I won't talk about the film Paulie as others have, however I will point out they are all individuals. Those not from a rescued' background are very different, they're all special.
Though there are different types (and then sub-types) of conures which you will need to choose carefully with, many are high energy, boisterous birds. Some have a better talking ability than others, some are very large and others are small and more suitable for children due to being quieter. Blue Crowns are in the middle of the Conure size and talking ability range. They are beautiful birds and very, very active. They love toys and having things to shred. Sun Conures are often known for enjoying a cuddle inside your shirt!

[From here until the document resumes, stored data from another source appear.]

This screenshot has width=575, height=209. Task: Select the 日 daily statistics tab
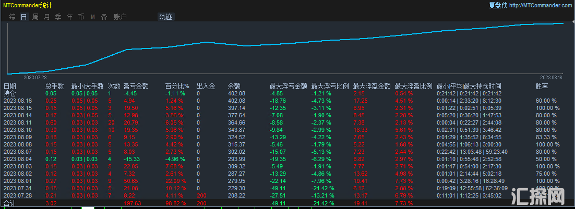pyautogui.click(x=23, y=17)

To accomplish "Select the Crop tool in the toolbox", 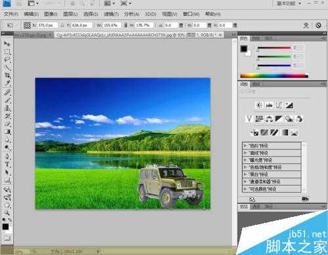I will (7, 75).
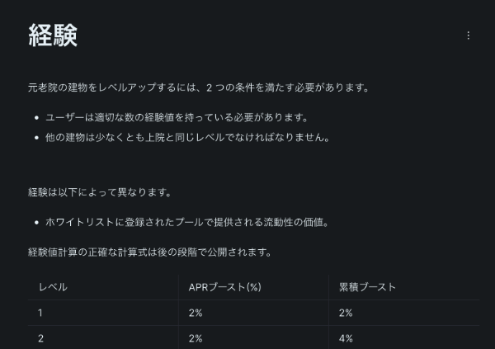This screenshot has height=349, width=495.
Task: Click APR boost value for level 1
Action: click(x=196, y=313)
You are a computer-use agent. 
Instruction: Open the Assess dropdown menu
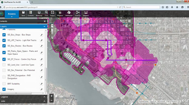tap(12, 14)
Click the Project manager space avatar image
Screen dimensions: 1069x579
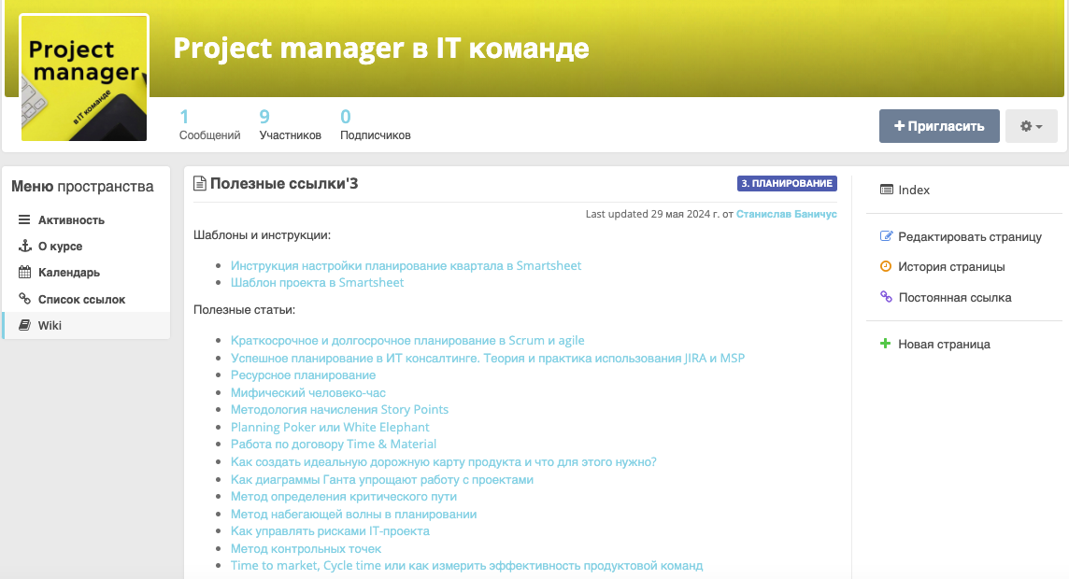[x=84, y=78]
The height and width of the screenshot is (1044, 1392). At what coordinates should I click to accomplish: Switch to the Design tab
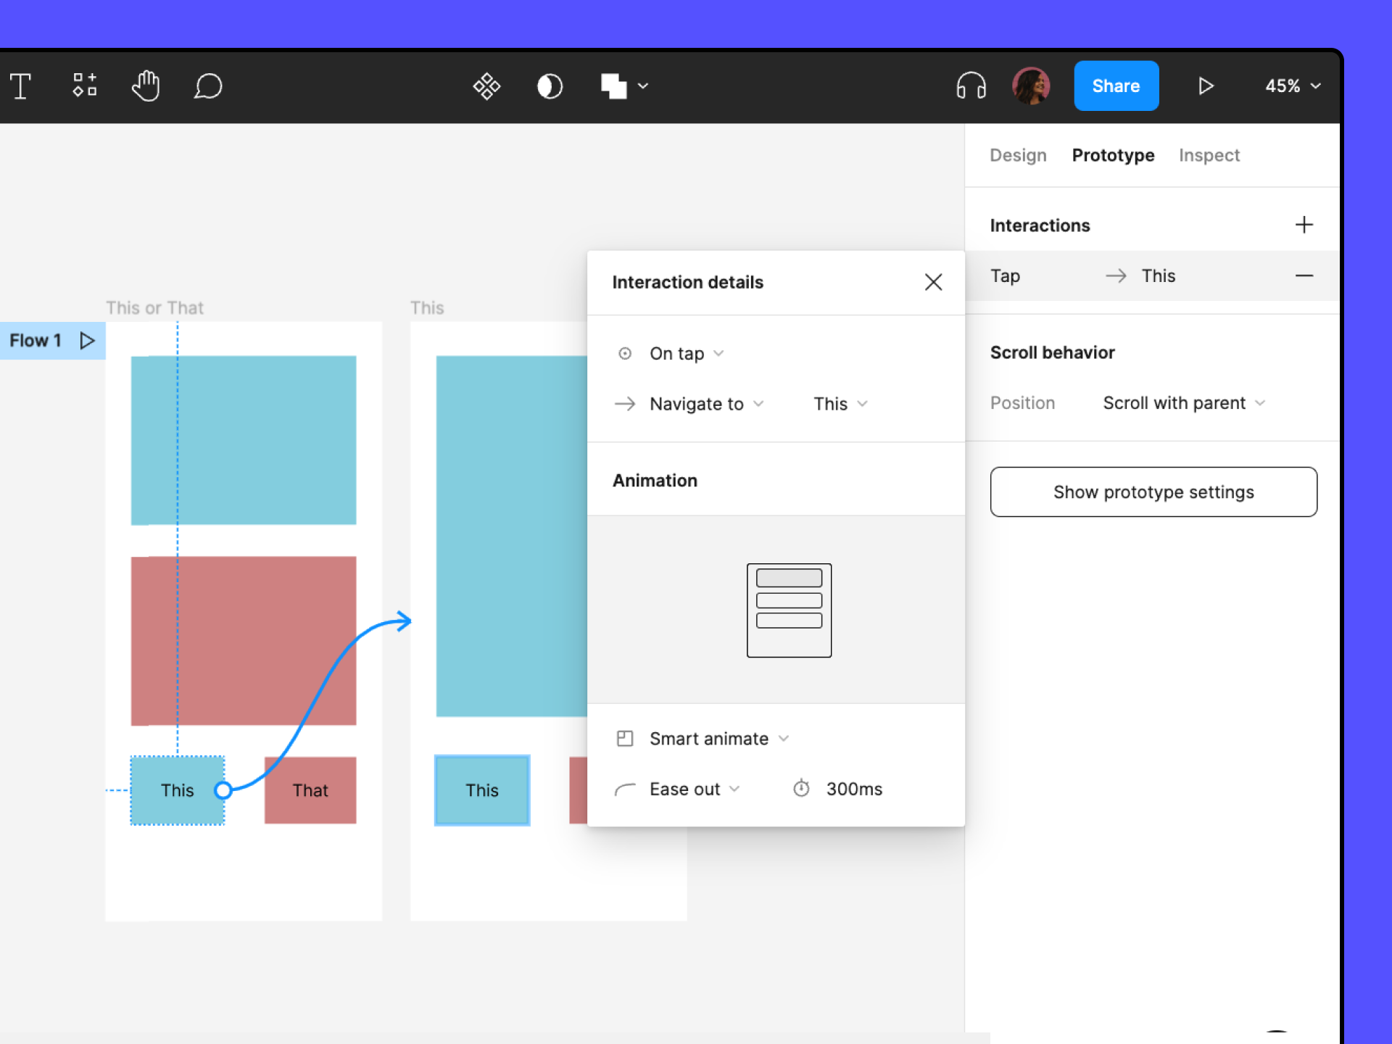pos(1018,154)
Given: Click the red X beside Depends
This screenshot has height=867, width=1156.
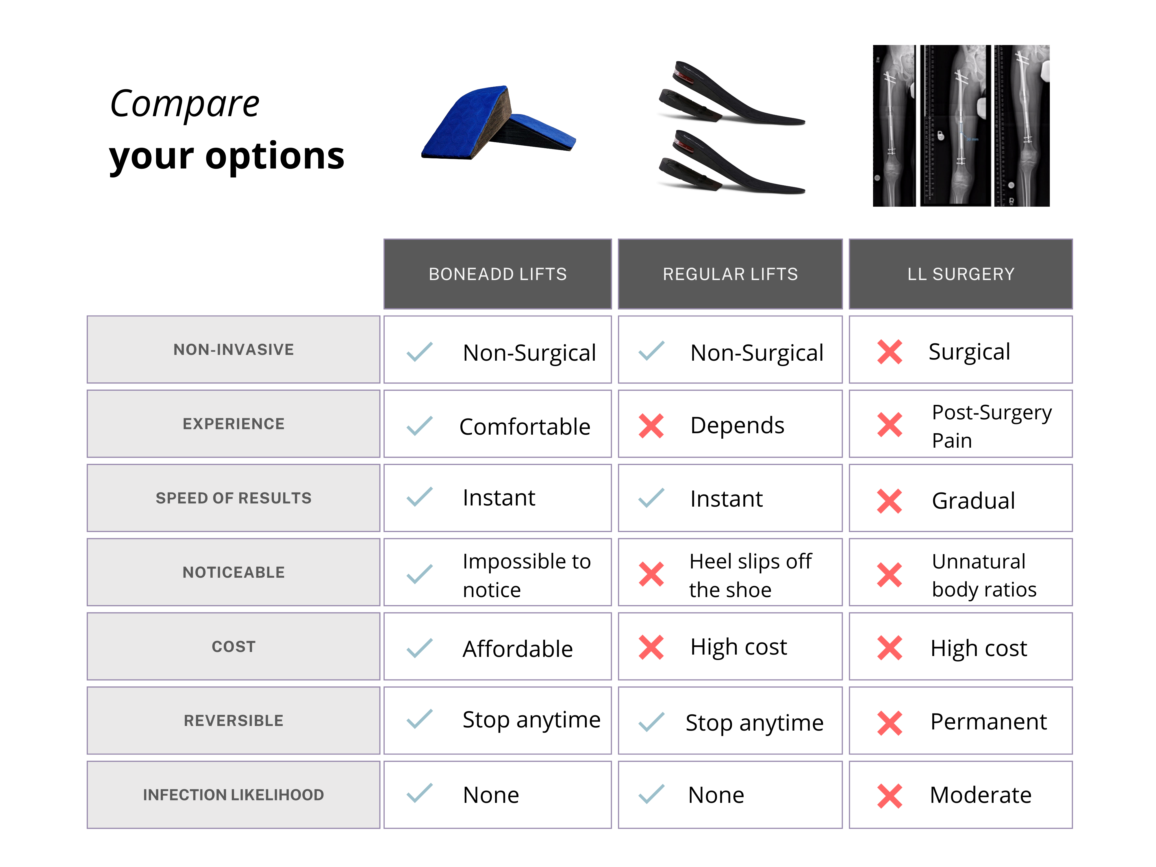Looking at the screenshot, I should click(x=651, y=425).
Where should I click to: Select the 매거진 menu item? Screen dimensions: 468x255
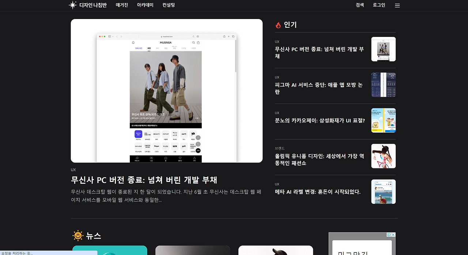tap(122, 5)
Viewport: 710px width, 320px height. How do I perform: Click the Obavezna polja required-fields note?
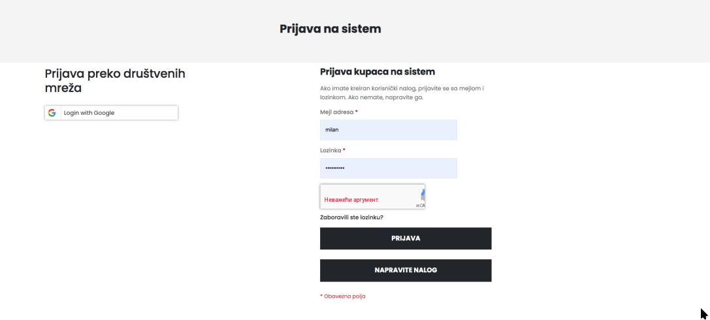[x=343, y=296]
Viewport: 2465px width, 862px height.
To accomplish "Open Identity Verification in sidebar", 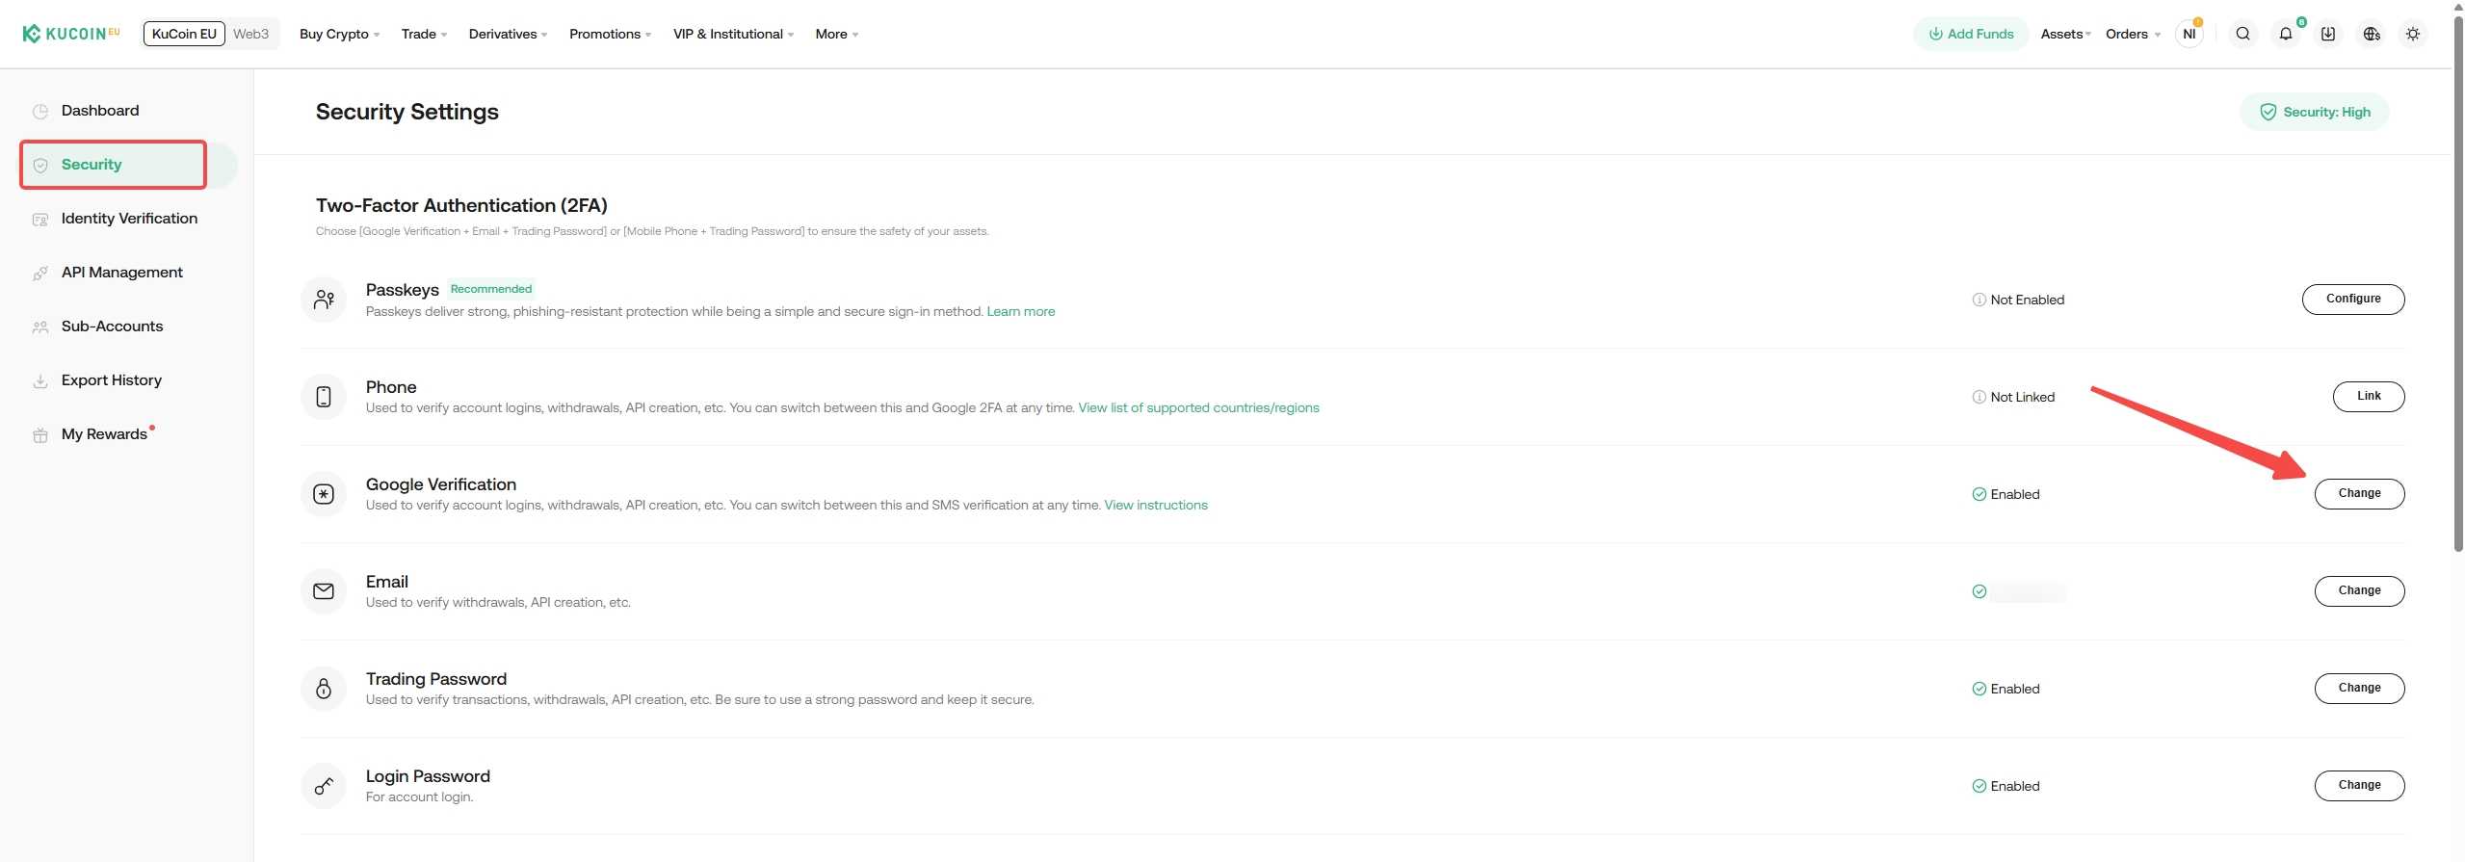I will [x=129, y=219].
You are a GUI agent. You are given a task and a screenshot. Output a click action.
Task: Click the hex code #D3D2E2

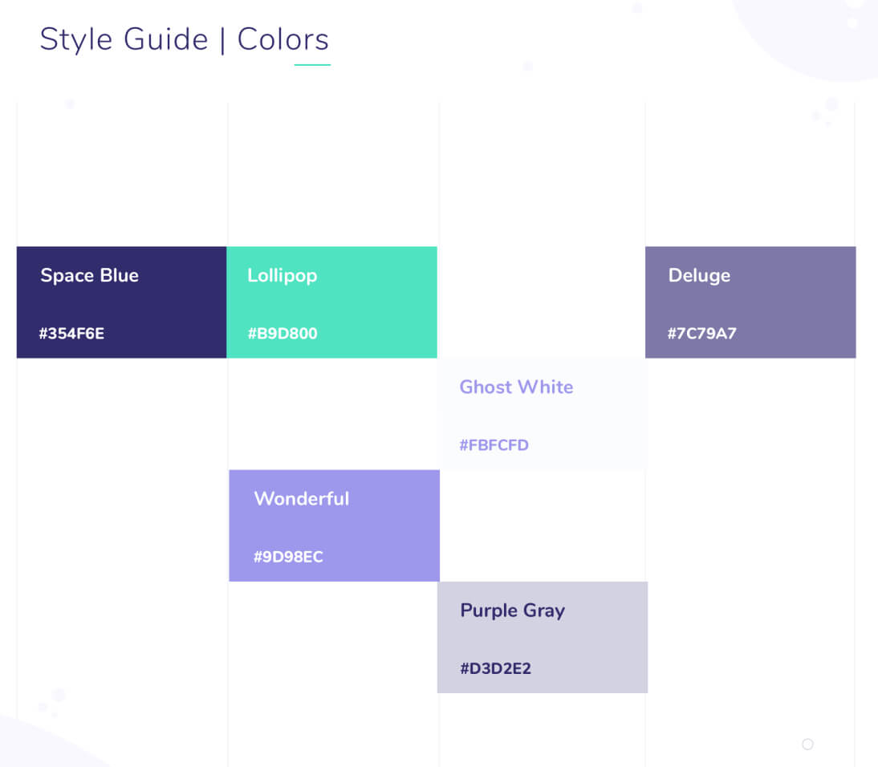494,668
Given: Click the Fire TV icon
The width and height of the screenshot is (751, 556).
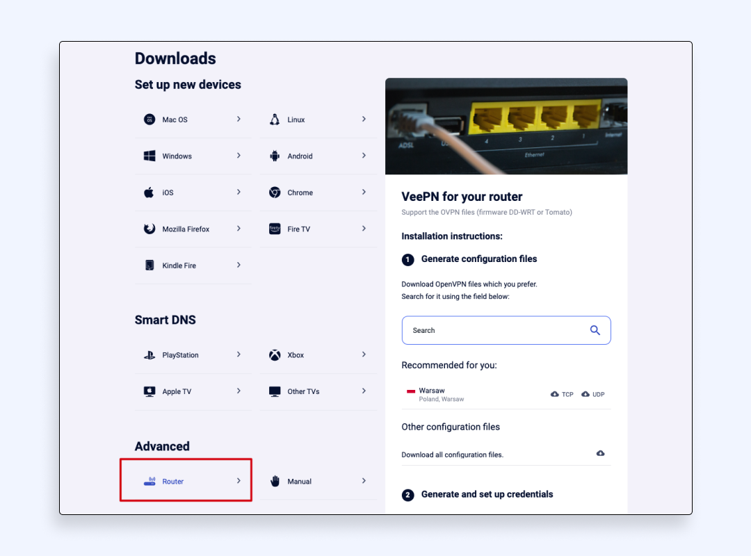Looking at the screenshot, I should click(275, 229).
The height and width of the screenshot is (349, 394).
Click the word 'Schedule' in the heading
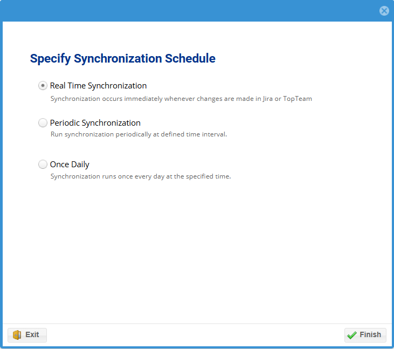pyautogui.click(x=190, y=59)
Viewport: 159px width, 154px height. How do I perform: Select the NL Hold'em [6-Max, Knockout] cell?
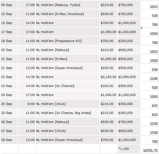click(x=68, y=14)
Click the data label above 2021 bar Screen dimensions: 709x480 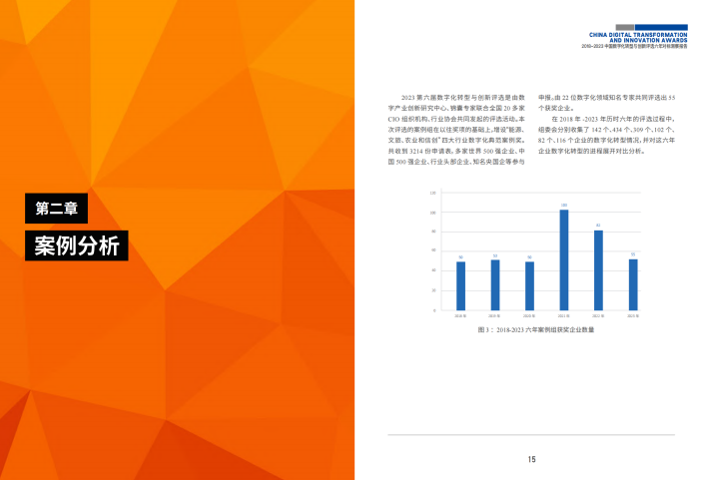[x=563, y=206]
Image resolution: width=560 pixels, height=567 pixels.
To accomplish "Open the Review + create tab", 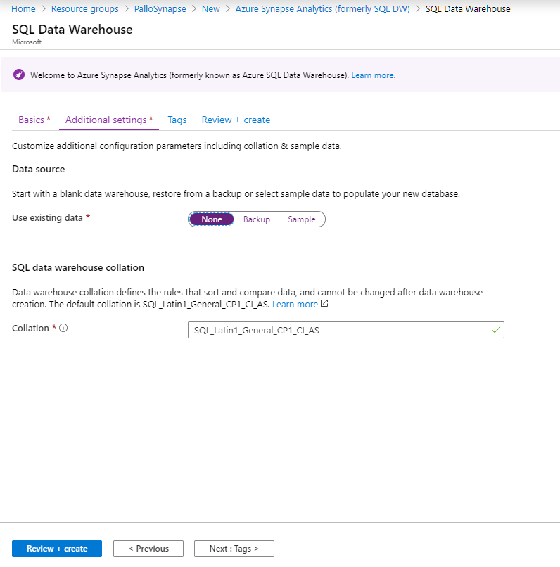I will (236, 120).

Conures need to be looked after and cared for, with a lot of attention. Without this, they will become bored and stressed. Like one of my Conures, this may result in pulled feathers, which can often never grow back.
Many owners buy a large parrot for their talking ability, and become tired of having a silent-or-screeching, bald parrot, so give them up or leave them unhappy uncared for.

Though it is possible to leave them in a cage while at work for most of the day, the birds need and want to be with you and feel a part of a "flock" so I do not recommend you buy a bird if you are out all day and cannot give time to them. If you've not got the time to say, buy a dog to train & walk every day, you should really review how fair it is to buy a parrot (of any kind!) Parrots can become aggressive from being ignored, which is their method of "amusement" in a dull & boring lifestyle. If you pair them up with another parrot, you may find they will not respond to you as much, due to having another of their kind for company, so you will need to handle both enough to remain as part of their "flock".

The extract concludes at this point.